> _BRIEF_
Check each line of the records for "Given"; collect those that have it.

[Pixel coordinate grounding data]
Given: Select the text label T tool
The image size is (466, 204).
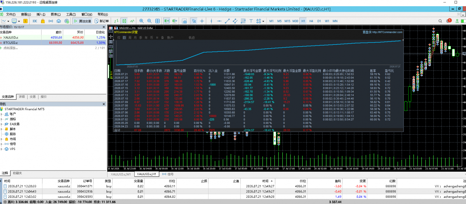Looking at the screenshot, I should 251,21.
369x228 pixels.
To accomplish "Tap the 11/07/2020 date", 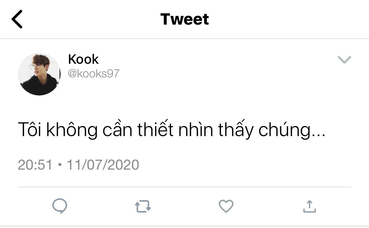I will [x=103, y=165].
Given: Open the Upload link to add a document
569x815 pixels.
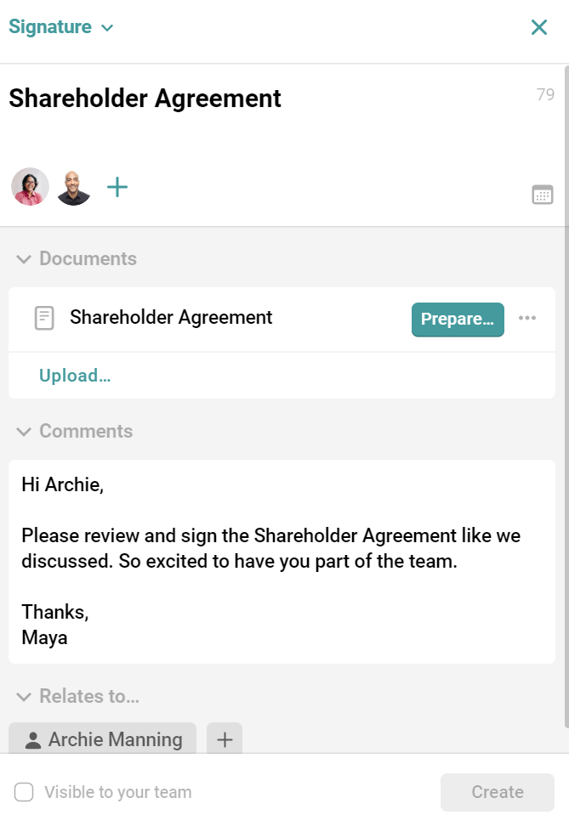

> _WRITTEN SOLUTION_
Given: Select the text label T tool
Given: Open the Upload link to add a document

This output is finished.